--- EXTRACTED ENTRIES Enclosed Below ---

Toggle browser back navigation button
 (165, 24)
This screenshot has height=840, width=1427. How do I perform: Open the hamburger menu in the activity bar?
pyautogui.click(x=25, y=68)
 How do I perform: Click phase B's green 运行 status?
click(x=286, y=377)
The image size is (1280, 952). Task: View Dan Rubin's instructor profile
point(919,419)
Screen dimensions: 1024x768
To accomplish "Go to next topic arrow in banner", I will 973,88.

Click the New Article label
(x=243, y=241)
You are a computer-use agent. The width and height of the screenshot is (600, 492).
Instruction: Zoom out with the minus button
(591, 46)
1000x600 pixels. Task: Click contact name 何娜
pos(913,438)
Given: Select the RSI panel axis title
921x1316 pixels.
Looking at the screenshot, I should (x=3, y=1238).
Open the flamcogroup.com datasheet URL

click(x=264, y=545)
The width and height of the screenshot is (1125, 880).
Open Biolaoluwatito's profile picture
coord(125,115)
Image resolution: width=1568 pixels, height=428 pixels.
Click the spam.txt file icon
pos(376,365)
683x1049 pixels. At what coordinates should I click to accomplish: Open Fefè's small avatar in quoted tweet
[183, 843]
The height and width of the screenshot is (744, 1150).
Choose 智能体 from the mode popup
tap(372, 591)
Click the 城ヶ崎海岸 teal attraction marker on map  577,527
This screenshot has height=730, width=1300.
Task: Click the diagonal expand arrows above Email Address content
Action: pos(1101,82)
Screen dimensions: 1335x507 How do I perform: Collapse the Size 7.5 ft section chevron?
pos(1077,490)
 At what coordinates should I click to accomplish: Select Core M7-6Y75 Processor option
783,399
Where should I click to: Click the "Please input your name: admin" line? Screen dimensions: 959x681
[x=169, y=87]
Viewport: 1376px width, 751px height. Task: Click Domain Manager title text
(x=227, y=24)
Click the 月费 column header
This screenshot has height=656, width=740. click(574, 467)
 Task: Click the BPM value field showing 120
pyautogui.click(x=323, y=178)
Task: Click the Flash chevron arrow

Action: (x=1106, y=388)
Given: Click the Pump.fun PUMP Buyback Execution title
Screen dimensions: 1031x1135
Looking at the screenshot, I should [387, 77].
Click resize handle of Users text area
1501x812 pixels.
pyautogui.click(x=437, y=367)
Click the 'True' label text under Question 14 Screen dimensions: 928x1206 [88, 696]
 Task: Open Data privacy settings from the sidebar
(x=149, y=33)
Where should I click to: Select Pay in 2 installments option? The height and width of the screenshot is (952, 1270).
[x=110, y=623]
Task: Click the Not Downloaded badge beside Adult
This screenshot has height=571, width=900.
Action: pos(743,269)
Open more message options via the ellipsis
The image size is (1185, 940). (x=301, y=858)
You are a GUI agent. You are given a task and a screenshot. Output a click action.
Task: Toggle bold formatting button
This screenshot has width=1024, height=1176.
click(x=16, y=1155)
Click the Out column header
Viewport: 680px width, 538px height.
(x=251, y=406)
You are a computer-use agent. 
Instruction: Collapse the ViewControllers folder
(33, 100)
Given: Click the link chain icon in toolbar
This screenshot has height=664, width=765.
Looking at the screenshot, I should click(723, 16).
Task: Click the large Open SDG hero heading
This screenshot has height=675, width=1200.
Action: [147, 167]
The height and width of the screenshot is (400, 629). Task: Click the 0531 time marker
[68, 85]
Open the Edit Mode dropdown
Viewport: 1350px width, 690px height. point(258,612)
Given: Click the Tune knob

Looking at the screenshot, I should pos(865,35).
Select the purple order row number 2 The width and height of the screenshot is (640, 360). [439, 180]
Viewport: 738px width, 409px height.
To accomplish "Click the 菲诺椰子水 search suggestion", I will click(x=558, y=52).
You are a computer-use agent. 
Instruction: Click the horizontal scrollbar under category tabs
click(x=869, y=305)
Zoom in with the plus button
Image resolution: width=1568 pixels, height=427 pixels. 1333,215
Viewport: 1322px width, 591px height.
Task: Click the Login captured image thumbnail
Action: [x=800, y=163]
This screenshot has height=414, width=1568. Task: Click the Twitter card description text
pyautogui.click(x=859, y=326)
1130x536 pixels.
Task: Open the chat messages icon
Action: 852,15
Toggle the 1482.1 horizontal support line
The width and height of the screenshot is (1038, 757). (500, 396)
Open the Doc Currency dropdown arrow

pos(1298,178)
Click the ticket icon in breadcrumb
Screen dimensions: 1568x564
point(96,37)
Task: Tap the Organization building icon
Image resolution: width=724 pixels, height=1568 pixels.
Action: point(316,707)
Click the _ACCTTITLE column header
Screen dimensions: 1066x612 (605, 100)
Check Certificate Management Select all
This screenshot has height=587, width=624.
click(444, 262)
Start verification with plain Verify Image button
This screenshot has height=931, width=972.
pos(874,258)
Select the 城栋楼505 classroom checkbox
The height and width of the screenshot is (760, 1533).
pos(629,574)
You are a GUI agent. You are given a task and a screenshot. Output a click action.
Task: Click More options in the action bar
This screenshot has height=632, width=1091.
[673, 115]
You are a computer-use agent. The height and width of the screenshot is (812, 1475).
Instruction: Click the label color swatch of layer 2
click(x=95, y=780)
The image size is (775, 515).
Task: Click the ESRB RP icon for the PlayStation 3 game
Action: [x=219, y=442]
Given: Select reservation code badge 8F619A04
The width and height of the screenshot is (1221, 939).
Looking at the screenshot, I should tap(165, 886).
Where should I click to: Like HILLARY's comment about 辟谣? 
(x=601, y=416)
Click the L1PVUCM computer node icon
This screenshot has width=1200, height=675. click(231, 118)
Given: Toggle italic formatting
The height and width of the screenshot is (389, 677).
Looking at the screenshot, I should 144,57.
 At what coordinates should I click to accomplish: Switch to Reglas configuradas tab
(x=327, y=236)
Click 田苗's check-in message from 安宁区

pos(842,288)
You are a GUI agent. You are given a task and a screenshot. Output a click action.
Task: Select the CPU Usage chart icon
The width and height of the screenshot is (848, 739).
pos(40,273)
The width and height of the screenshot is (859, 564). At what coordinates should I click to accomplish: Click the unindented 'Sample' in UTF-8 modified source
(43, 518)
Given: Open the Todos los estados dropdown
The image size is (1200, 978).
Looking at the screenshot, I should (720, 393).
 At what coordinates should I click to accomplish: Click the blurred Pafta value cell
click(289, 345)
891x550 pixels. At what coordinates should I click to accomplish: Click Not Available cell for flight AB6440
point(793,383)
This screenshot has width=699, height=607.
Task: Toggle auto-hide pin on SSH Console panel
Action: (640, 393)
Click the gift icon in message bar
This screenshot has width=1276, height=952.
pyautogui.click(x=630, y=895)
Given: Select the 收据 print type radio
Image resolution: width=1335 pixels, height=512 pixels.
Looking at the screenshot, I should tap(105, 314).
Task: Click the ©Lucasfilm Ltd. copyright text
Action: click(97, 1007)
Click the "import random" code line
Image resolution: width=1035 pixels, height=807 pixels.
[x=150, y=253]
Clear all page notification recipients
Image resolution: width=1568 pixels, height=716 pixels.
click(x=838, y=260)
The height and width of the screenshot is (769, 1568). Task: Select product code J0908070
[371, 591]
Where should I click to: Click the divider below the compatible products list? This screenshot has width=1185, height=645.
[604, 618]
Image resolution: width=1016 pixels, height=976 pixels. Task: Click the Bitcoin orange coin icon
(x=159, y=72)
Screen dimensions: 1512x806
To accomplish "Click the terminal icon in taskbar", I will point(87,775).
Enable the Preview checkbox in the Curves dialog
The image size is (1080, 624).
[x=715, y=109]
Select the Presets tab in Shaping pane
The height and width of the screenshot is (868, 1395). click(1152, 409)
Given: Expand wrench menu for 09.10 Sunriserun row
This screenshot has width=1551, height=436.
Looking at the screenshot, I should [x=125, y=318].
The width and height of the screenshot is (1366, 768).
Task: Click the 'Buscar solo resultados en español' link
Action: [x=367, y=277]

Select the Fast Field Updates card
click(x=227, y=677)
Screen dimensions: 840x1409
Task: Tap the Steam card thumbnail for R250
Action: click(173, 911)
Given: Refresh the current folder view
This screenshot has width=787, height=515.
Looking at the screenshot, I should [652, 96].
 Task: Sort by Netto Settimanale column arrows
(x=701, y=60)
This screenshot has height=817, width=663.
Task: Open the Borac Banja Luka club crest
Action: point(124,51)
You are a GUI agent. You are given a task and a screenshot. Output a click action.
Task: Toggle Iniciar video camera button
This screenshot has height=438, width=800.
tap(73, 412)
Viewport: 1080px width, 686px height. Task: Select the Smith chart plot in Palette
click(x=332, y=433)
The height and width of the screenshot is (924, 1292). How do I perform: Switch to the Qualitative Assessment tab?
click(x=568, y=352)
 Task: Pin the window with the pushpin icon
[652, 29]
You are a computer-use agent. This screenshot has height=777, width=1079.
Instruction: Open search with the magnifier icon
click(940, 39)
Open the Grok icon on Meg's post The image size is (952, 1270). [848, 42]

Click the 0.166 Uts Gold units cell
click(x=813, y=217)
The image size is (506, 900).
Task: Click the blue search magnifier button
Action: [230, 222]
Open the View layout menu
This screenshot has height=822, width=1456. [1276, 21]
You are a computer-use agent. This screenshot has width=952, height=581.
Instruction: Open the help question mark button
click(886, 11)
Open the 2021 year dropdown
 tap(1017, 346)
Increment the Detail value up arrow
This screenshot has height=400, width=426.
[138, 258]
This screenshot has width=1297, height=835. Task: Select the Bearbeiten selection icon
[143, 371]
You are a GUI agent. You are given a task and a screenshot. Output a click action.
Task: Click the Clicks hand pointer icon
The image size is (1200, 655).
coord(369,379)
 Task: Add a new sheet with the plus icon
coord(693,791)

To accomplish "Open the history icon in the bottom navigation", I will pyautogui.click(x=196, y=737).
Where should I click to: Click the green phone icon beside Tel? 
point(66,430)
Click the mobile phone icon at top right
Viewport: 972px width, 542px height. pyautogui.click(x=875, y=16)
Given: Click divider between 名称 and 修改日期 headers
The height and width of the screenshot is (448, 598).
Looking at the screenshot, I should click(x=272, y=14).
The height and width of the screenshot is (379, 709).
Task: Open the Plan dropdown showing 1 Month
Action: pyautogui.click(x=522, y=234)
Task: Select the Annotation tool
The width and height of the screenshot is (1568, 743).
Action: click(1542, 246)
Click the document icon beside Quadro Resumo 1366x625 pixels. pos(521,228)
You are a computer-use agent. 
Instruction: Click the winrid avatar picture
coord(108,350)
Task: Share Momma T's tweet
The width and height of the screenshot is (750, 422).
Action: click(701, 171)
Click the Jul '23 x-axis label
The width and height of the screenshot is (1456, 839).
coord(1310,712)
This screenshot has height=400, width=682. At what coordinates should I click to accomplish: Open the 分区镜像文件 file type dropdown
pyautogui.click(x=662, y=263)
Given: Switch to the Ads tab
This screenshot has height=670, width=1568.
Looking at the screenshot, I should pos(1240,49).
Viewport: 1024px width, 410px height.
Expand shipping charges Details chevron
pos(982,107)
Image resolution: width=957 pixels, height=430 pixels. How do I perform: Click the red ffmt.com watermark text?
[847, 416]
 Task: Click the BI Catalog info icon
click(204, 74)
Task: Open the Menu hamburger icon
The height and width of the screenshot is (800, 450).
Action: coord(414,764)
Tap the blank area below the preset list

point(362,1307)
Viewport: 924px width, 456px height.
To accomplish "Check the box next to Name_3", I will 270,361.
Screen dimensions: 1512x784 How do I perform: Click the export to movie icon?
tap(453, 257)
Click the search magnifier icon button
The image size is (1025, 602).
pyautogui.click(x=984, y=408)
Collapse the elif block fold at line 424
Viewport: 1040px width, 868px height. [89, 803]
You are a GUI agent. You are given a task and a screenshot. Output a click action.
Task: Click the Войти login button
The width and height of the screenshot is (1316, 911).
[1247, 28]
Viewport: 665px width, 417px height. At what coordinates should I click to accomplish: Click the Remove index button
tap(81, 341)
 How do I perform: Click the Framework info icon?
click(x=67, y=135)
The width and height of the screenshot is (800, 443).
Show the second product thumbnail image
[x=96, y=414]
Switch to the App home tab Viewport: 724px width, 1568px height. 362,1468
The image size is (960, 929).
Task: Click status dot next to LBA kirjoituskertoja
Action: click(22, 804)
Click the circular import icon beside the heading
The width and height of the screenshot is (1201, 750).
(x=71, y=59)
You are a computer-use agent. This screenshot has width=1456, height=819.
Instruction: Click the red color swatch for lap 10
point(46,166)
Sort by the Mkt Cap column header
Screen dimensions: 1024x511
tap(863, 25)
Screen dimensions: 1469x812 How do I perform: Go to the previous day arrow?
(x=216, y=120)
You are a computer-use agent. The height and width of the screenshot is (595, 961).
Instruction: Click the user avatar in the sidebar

--- End of Enclosed EXTRACTED ENTRIES ---

:: TASK GOAL ::
Give only the number of lines in the records that include the word "badge".

:: ANSWER SECTION ::
2